17 July 2007

There are quite a few New Testament questions that still baffle me. One of them came up in House Group the other night: the ending of Mark. Your Bible probably gives you 20 verses of chapter 16. But in most versions, verses 9-20 are printed in a different style or with a disclaimer before verse 9. My old King James Bible is one version that doesn't. That's because when the old King was doing his stuff, most of the ancient texts that were available included 9-20. We've found a lot more texts since then and learned a lot more about how to read even the ones that we had. These days, most everyone agrees that 9-20 is not by the author of Mark's gospel on the basis of vocabulary and style, that it doesn't really fit into the narrative flow and that the content has probably been pieced together from other parts of the New Testament.


The best texts that we have end at verse 8. But that is in many ways an undesirable place to end a book. It's an unsatisfying ending from a narrative perspective; it's an odd way to end grammatically; and theologically it seems even less satisfactory than narratively. Probably that's why 9-20 was added on by someone.

There's a much shorter alternative as well. Some manuscripts, instead of 9-20, have this two sentences:

And they promptly reported all these instructions to Peter and his companions. And after that, Jesus HImself sent out through them from east to west the sacred and imperishable proclamation of eternal salvation.

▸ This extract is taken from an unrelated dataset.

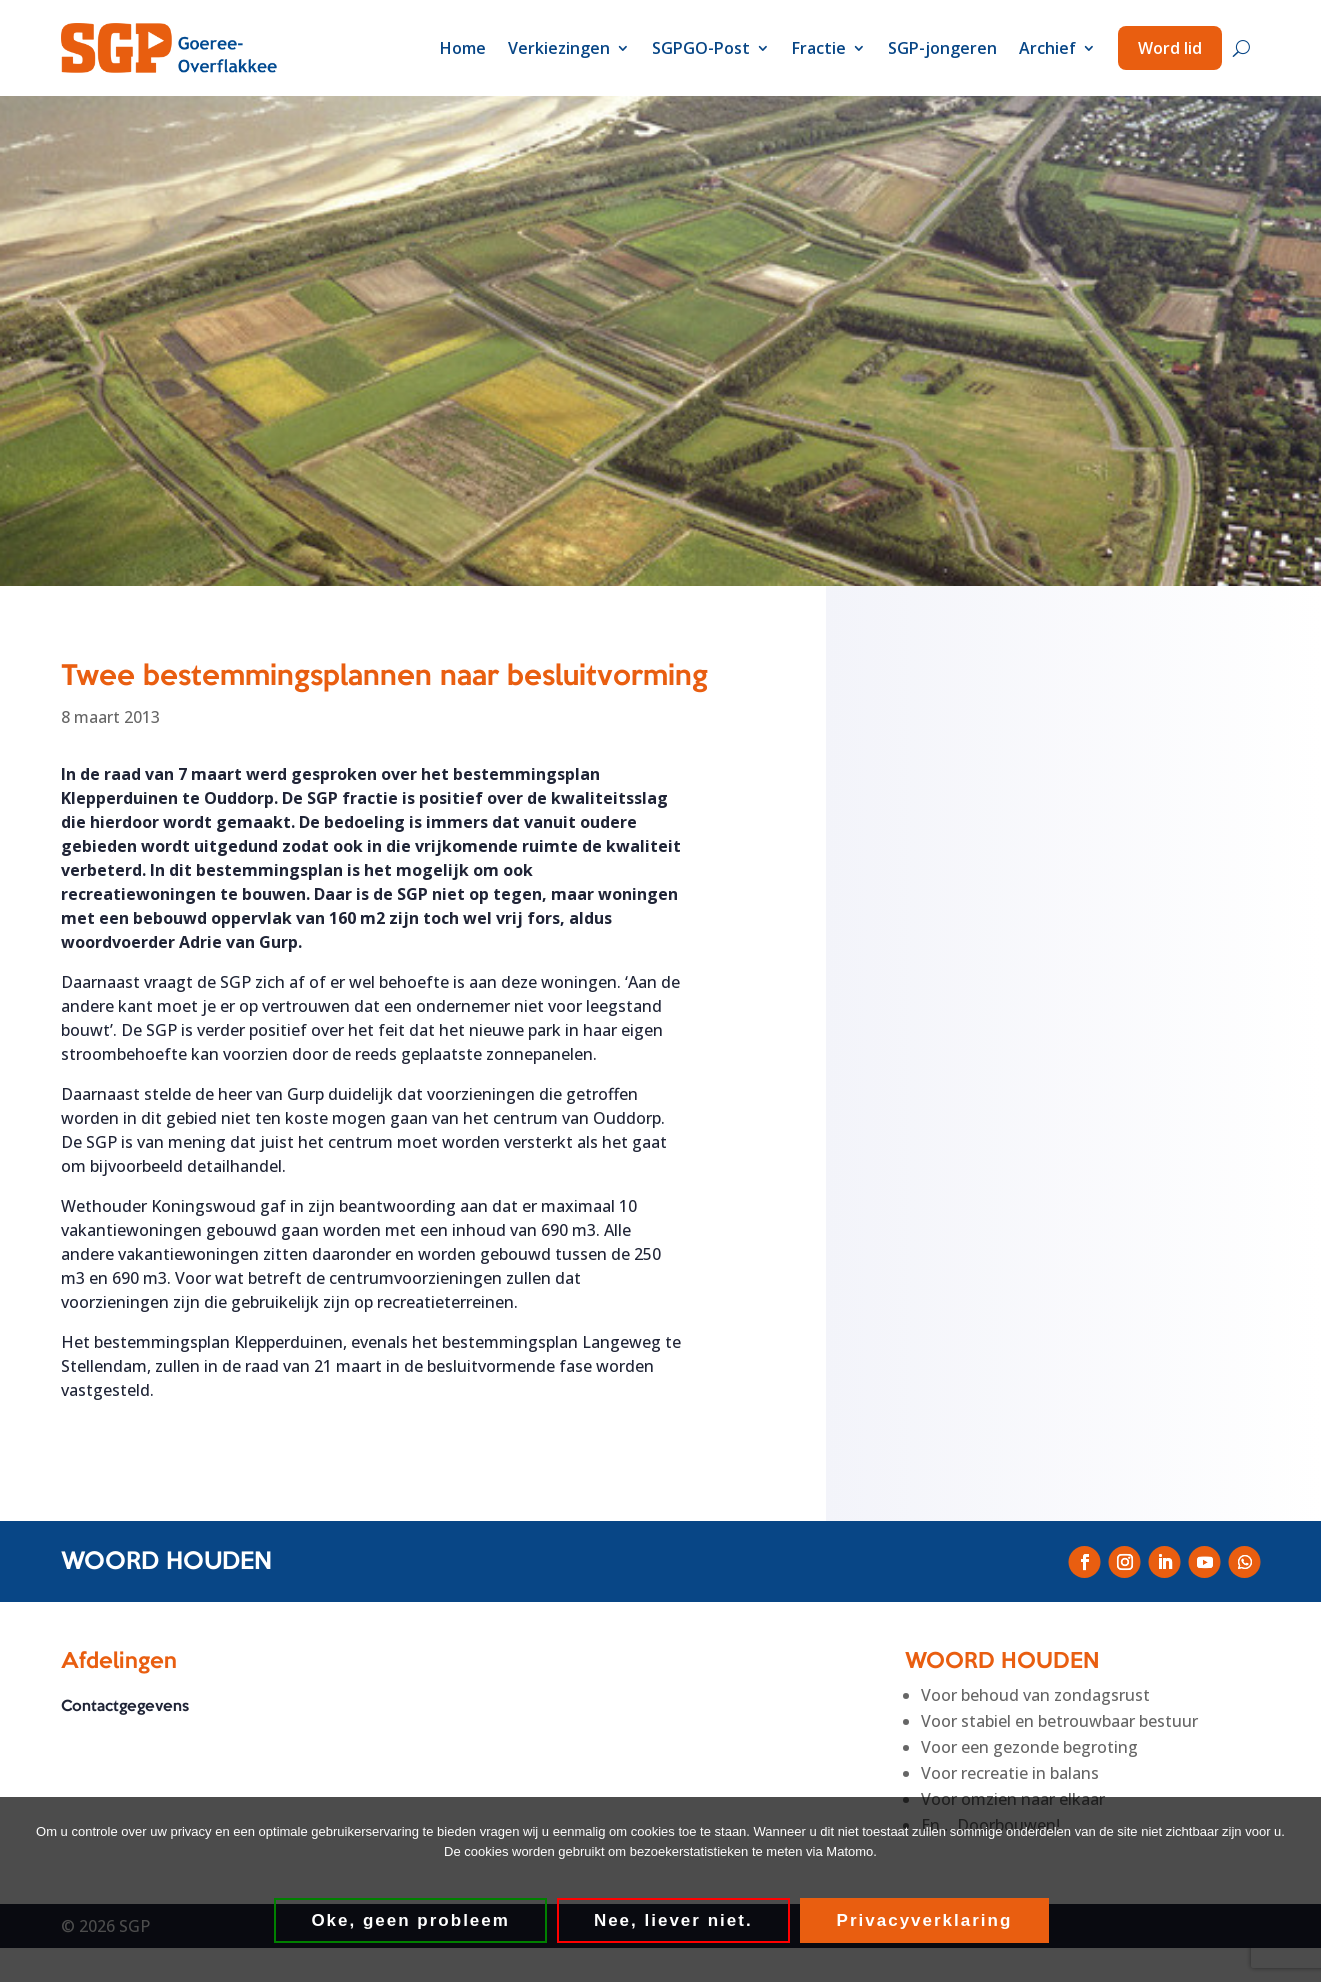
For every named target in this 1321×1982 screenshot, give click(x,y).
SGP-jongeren (942, 48)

This doesn't seem any more likely than the longer ending.

Did Mark mean to end at verse 8 -- is it his developed sense of irony, or some kind of device to make clear that the story is unfinished until you respond to it? Many people I respect think it's meant to end there.

But there could have been a longer ending that got lost. The Christian documents were under siege early in the going. Mark's gospel would have been written not as a codex-style book but on a scroll. It would have been a fixed length before Mark started writing. Did he run out of room and put the ending on an add-on sheet which got lost? Or did the end of his scroll literally break off, as they apparently often did?

That's the question that vexes me. I'm sure that we have to reject both 9-20 and the shorter one. But I don't know whether Mark meant it to end at verse 8 or whether there's a lost ending.

Does it matter? In terms of doctrine and application, certainly not. But for someone with a high view of Scripture, the implications make the ground shake. Yet I cannot decide -- I've gone back and forth at various points in my career; always with pretty good reasons. But right now, I can't even decide which one I want to be true!